# Any Freemasons in Dubai



## steve10001

I'm a UK based Freemason who would like to make contact with any Dubai masons on behalf of his newly arrived in UAE expat son.


----------



## Andy Capp

There's plenty of masons on the construction sites, as to whether they're free or not? Well that depends, I reckon working 6 days a week for AED1000 (if they're lucky) probably means they're as near to free as makes no difference....


----------



## Easy Rider

Anyway, I'm not sure that freemasons are very well perceived by, well, the local authorities, are they?


----------



## FlyingDodo

You should Google "Freemasons Dubai" and you will find the links you want. I am not sure what the authorities stance on it is though.


----------



## ExpatAl

You woud be very lucky to be on AED1000 per as a general construction worker from the sub continent. More like AED30 a day. Food, accomodation and travel to and from work included.


----------



## steve10001

Thanks for the info


----------



## steve10001

Thanks for the info?


----------



## bigdave

steve10001 said:


> I'm a UK based Freemason who would like to make contact with any Dubai masons on behalf of his newly arrived in UAE expat son.

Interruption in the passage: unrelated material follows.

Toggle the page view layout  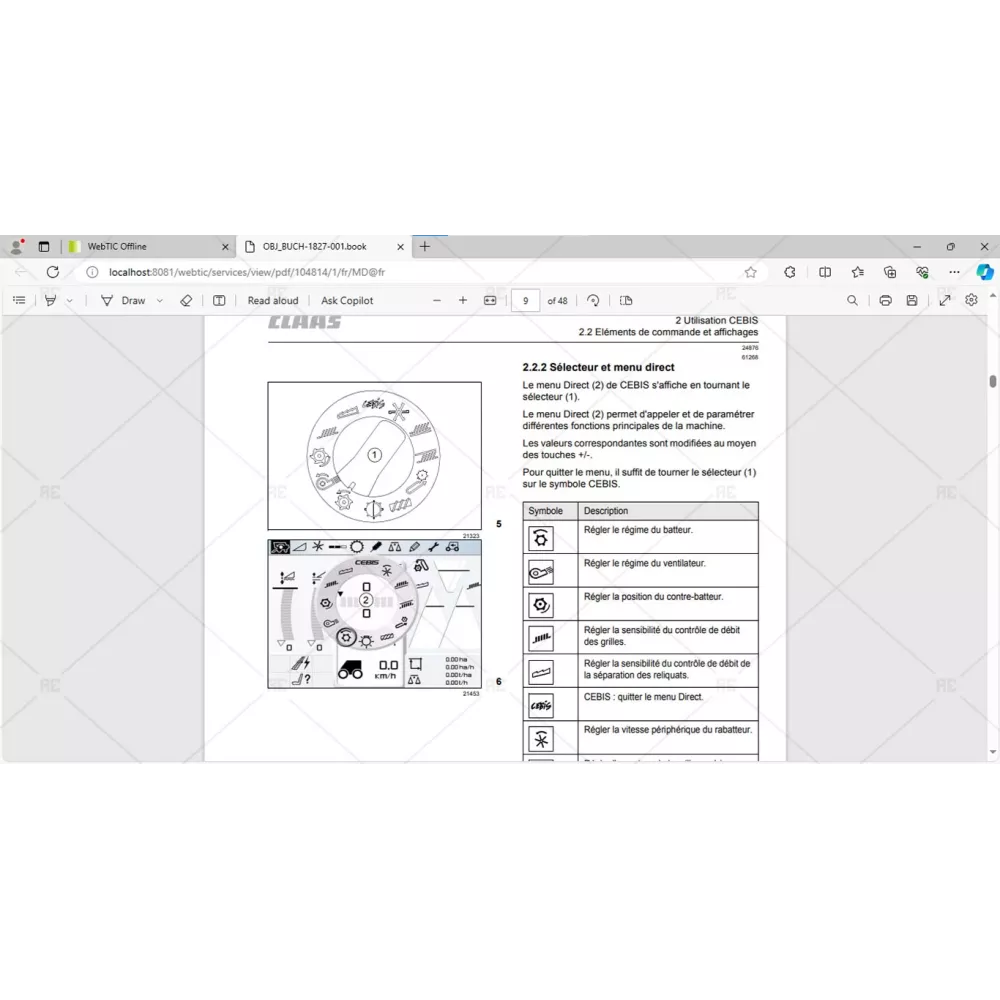(x=626, y=300)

Did you mean mason or did you really mean freemason? 2 completely diffrent things.


----------



## Pimpin80

bigdave said:


> Did you mean mason or did you really mean freemason? 2 completely diffrent things.

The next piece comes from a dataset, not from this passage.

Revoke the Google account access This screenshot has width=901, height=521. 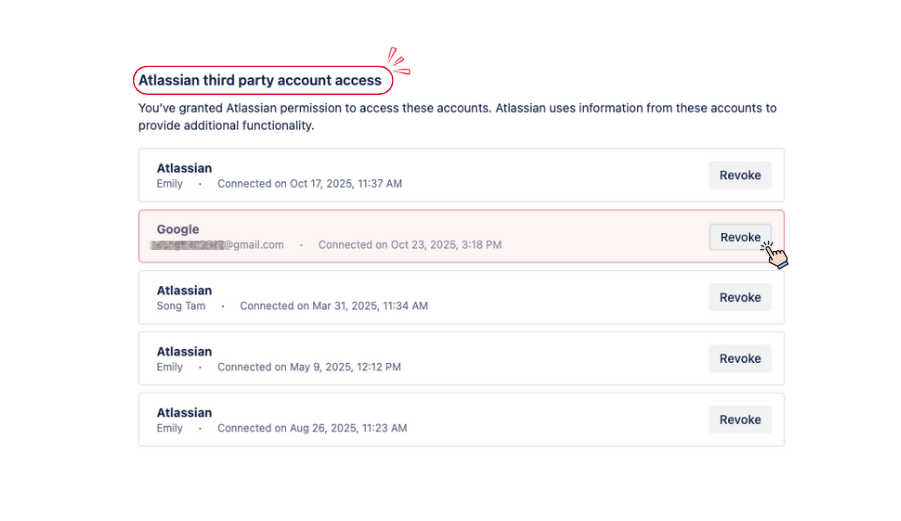click(x=740, y=237)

I think he actually meant the Freemasons, as in the illuminati/masonic movement. I doubt the authorities would be very tolerating of the kind of activities Freemasons engage in, which is in my opinion a good thing, ive read a lot on those groups and it gave me the chills


----------



## Easy Rider

Pimpin80 said:


> I think he actually meant the Freemasons, as in the illuminati/masonic movement. I doubt the authorities would be very tolerating of the kind of activities Freemasons engage in, which is in my opinion a good thing, ive read a lot on those groups and it gave me the chills


Yeah, and Protestants should be burnt, Catholics dismembered, Jews suppliciated....

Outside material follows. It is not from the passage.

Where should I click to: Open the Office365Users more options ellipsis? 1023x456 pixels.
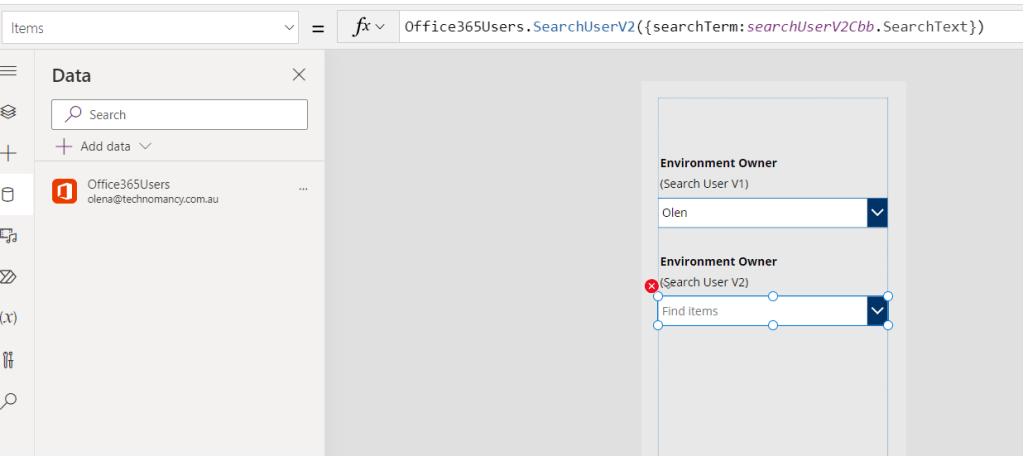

Anyone is entitled to have an opinion on Freemasons and to like them or not but there are not a dangerous group or a secret society. They have been persecuted throughout history on suspicions of being a menace, and people like nothing more than a good conspiracy theory.


----------



## irishxpat

A tired old mason whose hair was gray, 
Came to the gates of Heaven one day, 
When asked, what on earth he had done the most, 
He said he had replied to the Visitors Toast. 
St. Peter said, as he tolled the Bell, 
Come inside my Brother you've had enough of Hell.


----------



## DXB-NY

lol. I thought freemasons were the "group" of men? lol. Not the construction workers?


----------



## Andy Capp

Irony is just so very lost on some people...


----------



## steve10001

Easy Rider said:


> Yeah, and Protestants should be burnt, Catholics dismembered, Jews suppliciated....
> 
> Anyone is entitled to have an opinion on Freemasons and to like them or not but there are not a dangerous group or a secret society. They have been persecuted throughout history on suspicions of being a menace, and people like nothing more than a good conspiracy theory.


I did mean the 'Freemasons'( not free masons as in cheap labour). I'm not sure what activities you think 'Freemasons' get up to but for your information Freemasonry is a society of men concerned with moral and spiritual values. Its members are taught its precepts by a series of ritual dramas, which follow ancient forms and use stonemasons’ customs and tools as allegorical guides. From its earliest days, Freemasonry has been concerned with the care of orphans, the sick and the aged. This work continues today. In addition, large sums are given to national and local charities………… I think you must be mixing us up with the Ku Klux Clan or something


----------



## Easy Rider

steve10001, have you read my post? Apparently not because if you had, you'd had understood that I was defending that group against the accusation made bu Pimpin80 of them being dangerous and that it would be a good thing if they were not tolerated as an organisation.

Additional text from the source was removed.